Oceanspray ( Holodiscus discolor)
Common Name(s): Oceanspray; Ironwood; Hardhack; Mountain Spray
Scientific Name(s): Holodiscus discolor
Island Hulkemel’em Name(s): qáthelhp
Botanical Description: Oceanspray grows from BC to Montana, Colorado, and Arizona. It is a part of the Rose family, characterised by moderately fast growing rates and is long-lived, hardy, and perennial. The swooping branches/stems of oceanspray vary drastically in length, ranging from 6-20 ft. It is even possible for the stems to achieve greater lengths when found in shady or coastal areas. The bark of this shrub is often reddish-grey and will peel away from older stems over time. These stems are scattered with deciduous, alternating, oval leaves, marked with deep veins and shallow lobes, accompanied by very subtle fine teeth on the edges. Oceanspray leaves are light green on top and slightly darker, duller green on the bottom. Clusters of attractive white flowers; however, they can be pinkish, eventually turning beige or brown, hang roughly 4-7+ in. can be seen on oceanspray shrubs. Fruit forms on oceanspray in the late summer; this being said the fruit are dried, one-seeded achenes, predominantly yellowish in colour (PFS: Oceanspray, 2016).

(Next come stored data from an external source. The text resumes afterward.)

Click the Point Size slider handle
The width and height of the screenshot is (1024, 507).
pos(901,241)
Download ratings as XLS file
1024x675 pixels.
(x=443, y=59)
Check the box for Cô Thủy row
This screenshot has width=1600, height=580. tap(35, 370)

Current Distribution and Local Habitat(s): Oceanspray is typically abundant near the coast, as well as commonly occurring West of the Cascades. In these areas, oceanspray can be found in a vast array of different environments, including stream banks, lower layers of moist woods, dry rock soils, as well as talus slopes. Oceanspray is able to survive in a diversity of environments due to a relatively low need for growth inputs (ie- sun, water, nutrients, etc.). Oceanspray can flourish in both sunny and shaded habitats, with most common soil textures (coarse, medium, fine) with a PH of 5-7.5. Oceanspray is also characterised by lenient fertility and altitude requirements; with altitudes ranging from sea level to 7000 ft., and relatively low fertility requirements (PFS: Oceanspray, 2016).

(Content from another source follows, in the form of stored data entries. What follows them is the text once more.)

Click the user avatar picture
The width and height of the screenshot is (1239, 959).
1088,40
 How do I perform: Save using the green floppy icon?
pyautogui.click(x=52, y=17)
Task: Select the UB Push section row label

Ethnobotanical Application(s): Oceanspray has been an important plant in regards to First Nations crafting and tool creation. First Nations have used this plant in many ways throughout history predominantly in the context of a stiff hardwood material as well as for medicinal purposes. The hard straight qualities of this plant make it a desirable wood to build arrows, spears, harpoons etc. with (PFS: Oceanspray, 2016). The wood from this plant can be baked over a bed of hot coals in order to harden it even more (Turner, 1998). In combination with this, the seeds from oceanspray may be prepared as an infusion in order to treat/prevent diarrhoea and other contagious diseases. On top of this, oceanspray's bark and leaves were used to create poultices that could be applied in order to heal wounds or burns on the skin (PFS: Oceanspray, 2016).
UVic Campus Location(s): Oceanspray can be found throughout the majority of campus, as it is often considered an aesthetically pleasing landscaping shrub. Oceanspray’s cluster of little white flowers can be observed all over, especially due to its resiliency and its hardy species characteristic’s (PFS: Oceanspray, 2016).

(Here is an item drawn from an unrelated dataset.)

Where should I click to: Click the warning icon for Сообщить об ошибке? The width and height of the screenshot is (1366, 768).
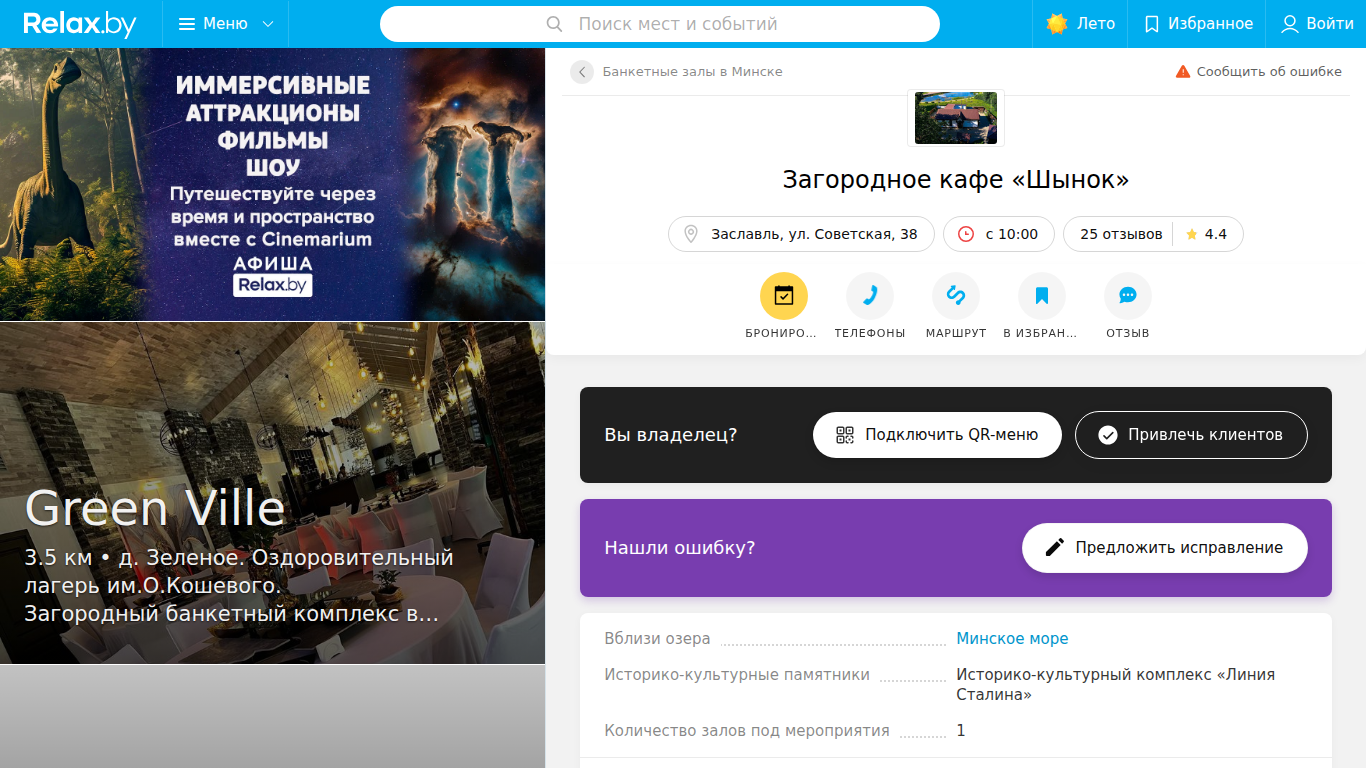(x=1183, y=72)
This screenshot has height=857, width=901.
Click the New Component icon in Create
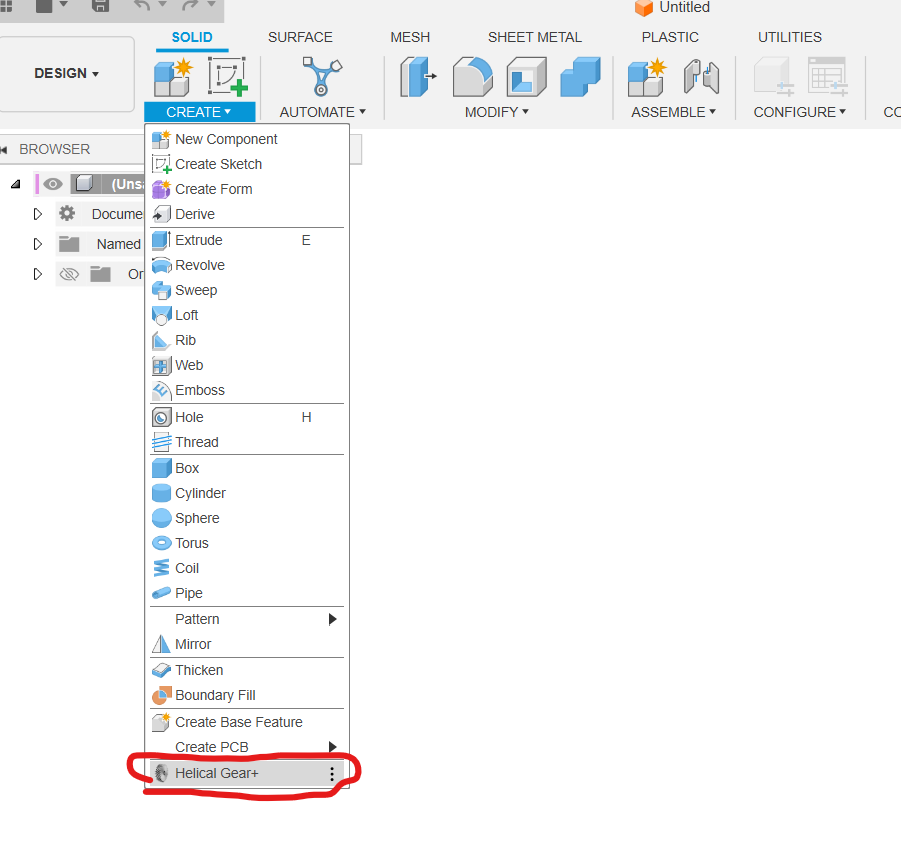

Reference(s): E-Flora BC: Electronic Atlas of the Flora of British Columbia. (2015). Retrieved June 30, 2016, from http://linnet.geog.ubc.ca/Atlas/Atlas.aspx?sciname=Holodiscus discolor
Harrop-Archibald, H. (2007). University of Victoria natural features study: Bowker Creek, Cunningham Woods, Upper Hobbs Creek/Mystic Vale. Victoria, B.C.: University of Victoria.
Parking map. (2016). Retrieved June 21, 2016, from https://www.uvic.ca/home/about/campus-info/maps/maps/parkingmap.php
Plant Fact Sheet: Oceanspray (2016). Plants.usda.gov. Retrieved 16 June 2016, from http://plants.usda.gov/factsheet/pdf/fs_hodi.pdf
Turner, N. J., & Turner, N. J. (1998). Plant technology of First Peoples in British Columbia. Vancouver: UBC Press.